ClO2 ist ein Desinfektionsmittel, das vor allem in Systemen mit an Oberflächen assoziierten Keimen und Biofilmen eingesetzt wird. Chlordioxid beseitigt Biofilme und inaktiviert Keime durch Zerstörung der Zellwände. Außerdem ist die Oxidations- und Desinfektionsleistung von ClO2 weitgehend unabhängig vom pH-Wert des Wassers. ClO2 kann in Wasser mit einem pH-Wert von 6 bis 9 effektiv eingesetzt werden.[ii]

  1. Ist Chlordioxid für die Wasseraufbereitung ein sicheres Mittel?  

Chlordioxid ist eine sichere Form der Wasseraufbereitung. Es wird in verschiedenen Bereichen eingesetzt, unter anderem bei der Aufbereitung von Trinkwasser.

Die US-Umweltschutzbehörde (EPA) hat die zulässige Höchstkonzentration von Chlordioxid im Trinkwasser auf 0,8 parts per million (ppm) festgelegt. Die Occupational Safety and Health Administration (OSHA), eine Behörde des US-Arbeitsministeriums, hat für Personen, die mit Chlordioxid in Kontakt kommen, einen 8-Stunden-Expositionsgrenzwert von 0,1 ppm in der Luft (0,3 mg/m3) festgelegt.[iii]

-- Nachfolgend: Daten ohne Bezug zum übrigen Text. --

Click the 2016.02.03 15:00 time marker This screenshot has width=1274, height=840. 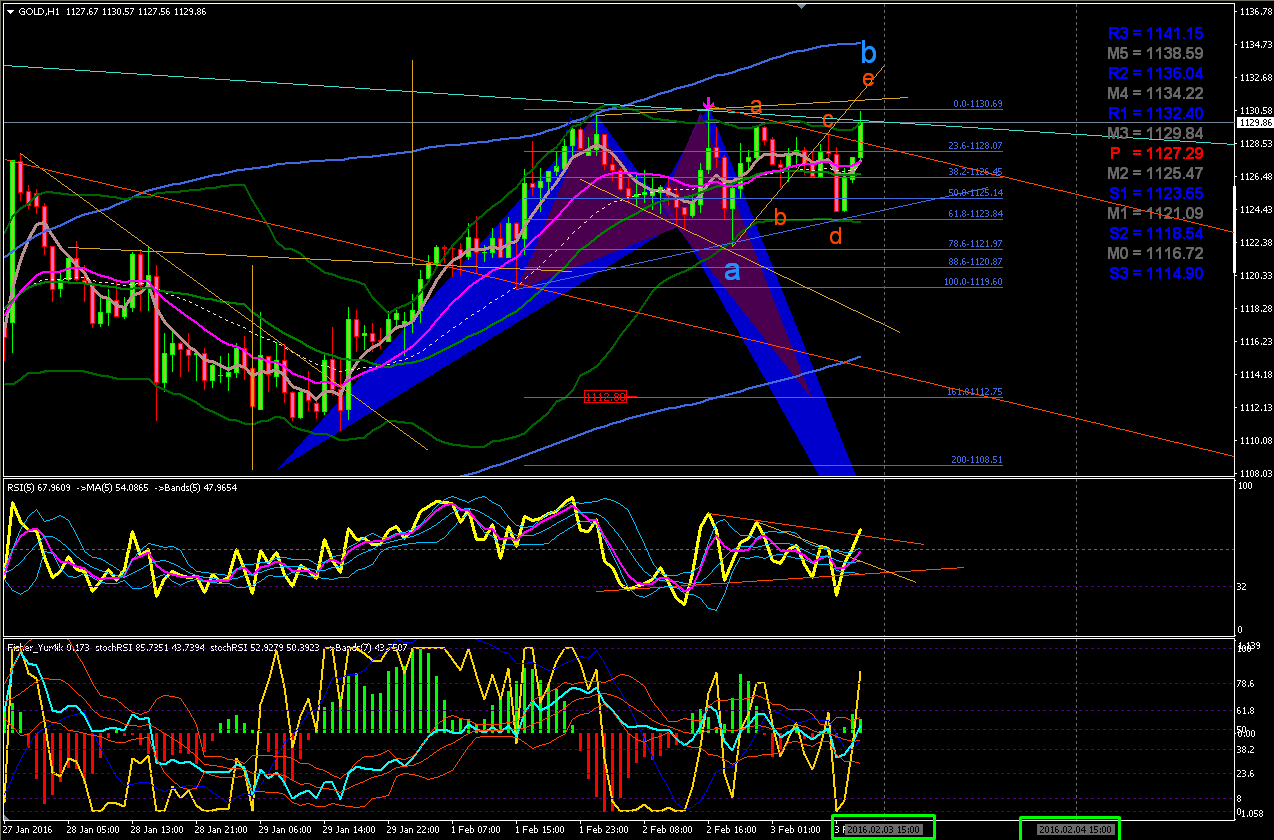(884, 829)
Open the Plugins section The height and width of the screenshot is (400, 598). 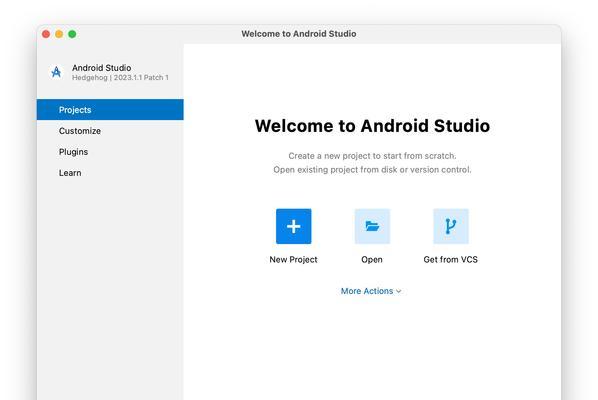[x=73, y=152]
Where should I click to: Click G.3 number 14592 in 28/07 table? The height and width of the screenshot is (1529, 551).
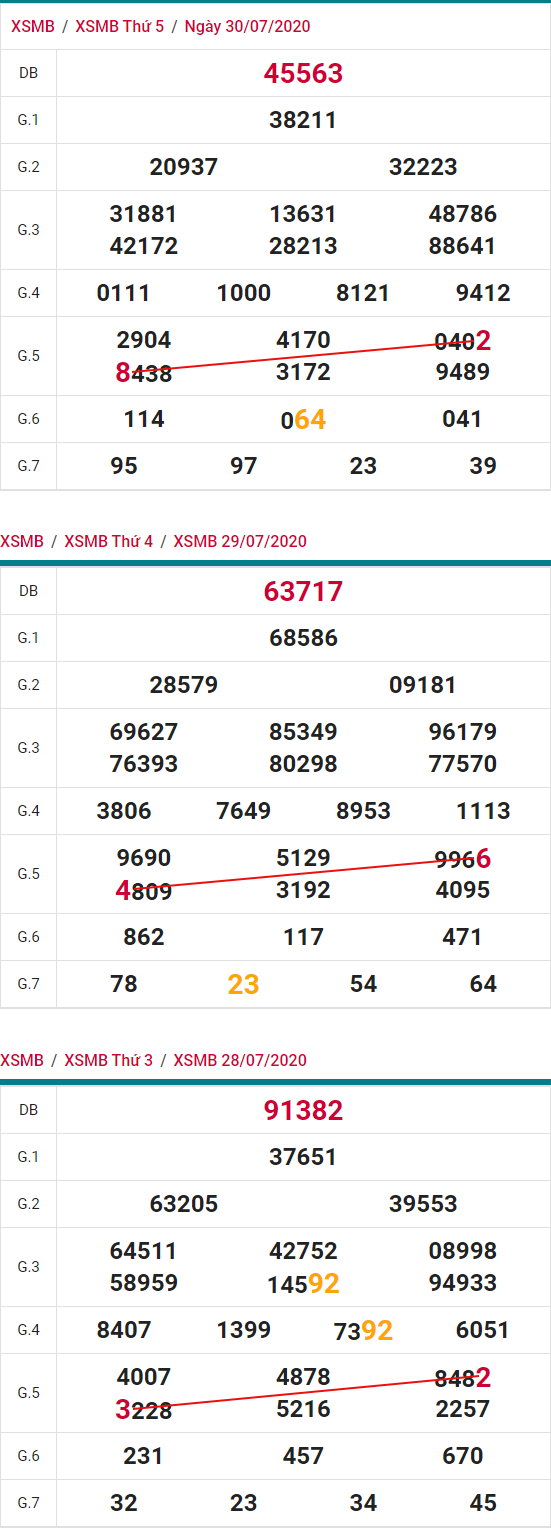tap(304, 1283)
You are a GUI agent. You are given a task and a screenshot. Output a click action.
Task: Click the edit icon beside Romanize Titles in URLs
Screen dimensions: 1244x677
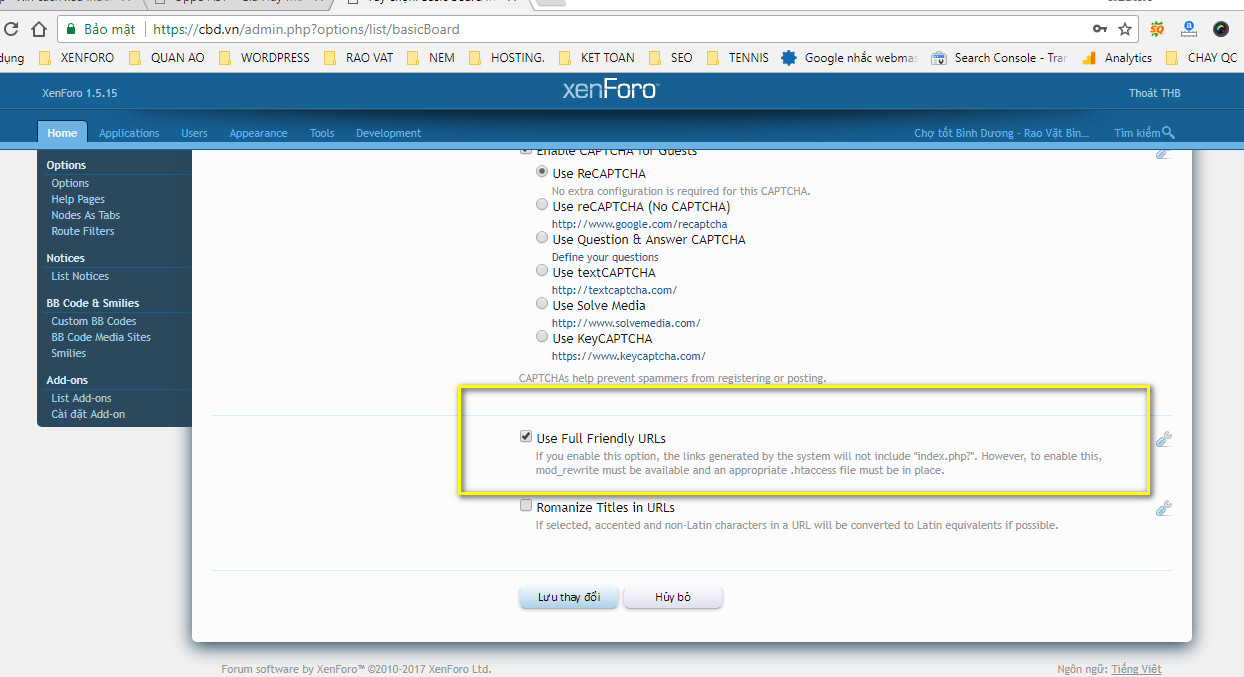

Die EU-Richtlinie 98/83/EG legt den Grenzwert für die Anwendung von Chlordioxid auf nur 0,2 ppm fest. Aufgrund dieser geringen Zugabemenge liegen die DNP-Werte mit 0,2 ppm für Chlorit und 0,25 ppm für Chlorat auf einem sehr niedrigen Niveau (DNP: Desinfektionsnebenprodukte).

 

  1. Was ist der Unterschied zwischen ClO2 und Chlor?

Chlordioxid (ClO2) ist eine Verbindung, die aus einem Chlor-Atom und zwei Sauerstoffatomen besteht. Chlor und Chlordioxid sind beides Oxidationsmittel, das heißt, sie entziehen anderen Verbindungen während einer chemischen Reaktion Elektronen. Doch während Chlor zwei Elektronen aufnehmen kann, hat Chlordioxid die Fähigkeit, in stark saurem Milieu fünf Elektronen aufzunehmen. Im neutralen Milieu, wie z. B. in Schwimmbädern und Trinkwasser, nimmt ClO2 nur ein Elektron auf.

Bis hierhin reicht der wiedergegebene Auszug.